*ASSIGNMENT*:
Emit all the data exactly as provided.

*LISTED RECORDS*:
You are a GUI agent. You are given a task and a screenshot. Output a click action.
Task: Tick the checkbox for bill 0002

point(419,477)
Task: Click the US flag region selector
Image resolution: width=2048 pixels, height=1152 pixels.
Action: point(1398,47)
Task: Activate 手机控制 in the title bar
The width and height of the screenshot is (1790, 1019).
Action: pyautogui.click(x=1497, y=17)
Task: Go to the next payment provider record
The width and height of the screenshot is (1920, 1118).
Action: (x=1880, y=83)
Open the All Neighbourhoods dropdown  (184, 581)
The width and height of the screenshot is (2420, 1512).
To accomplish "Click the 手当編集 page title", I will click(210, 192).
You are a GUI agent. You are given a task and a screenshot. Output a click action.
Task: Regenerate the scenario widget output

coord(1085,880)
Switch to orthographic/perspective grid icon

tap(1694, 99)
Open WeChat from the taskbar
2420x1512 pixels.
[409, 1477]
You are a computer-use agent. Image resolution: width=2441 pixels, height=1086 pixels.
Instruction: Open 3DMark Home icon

*ANSWER SECTION*:
You are a GUI agent. You are given a task and a screenshot. Output a click action.
Task: Tick the checkbox for bill 0002

point(419,477)
Task: Click the US flag region selector
Image resolution: width=2048 pixels, height=1152 pixels.
Action: point(1398,47)
Task: Activate 手机控制 in the title bar
The width and height of the screenshot is (1790, 1019).
Action: pyautogui.click(x=1497, y=17)
Task: Go to the next payment provider record
The width and height of the screenshot is (1920, 1118).
Action: (x=1880, y=83)
Open the All Neighbourhoods dropdown  (184, 581)
The width and height of the screenshot is (2420, 1512).
To accomplish "Click the 手当編集 page title", I will click(210, 192).
You are a GUI agent. You are given a task and a screenshot. Output a click action.
Task: Regenerate the scenario widget output

coord(1085,880)
Switch to orthographic/perspective grid icon

tap(1694, 99)
Open WeChat from the taskbar
2420x1512 pixels.
[409, 1477]
You are a computer-use agent. Image resolution: width=2441 pixels, height=1086 pixels.
Instruction: Open 3DMark Home icon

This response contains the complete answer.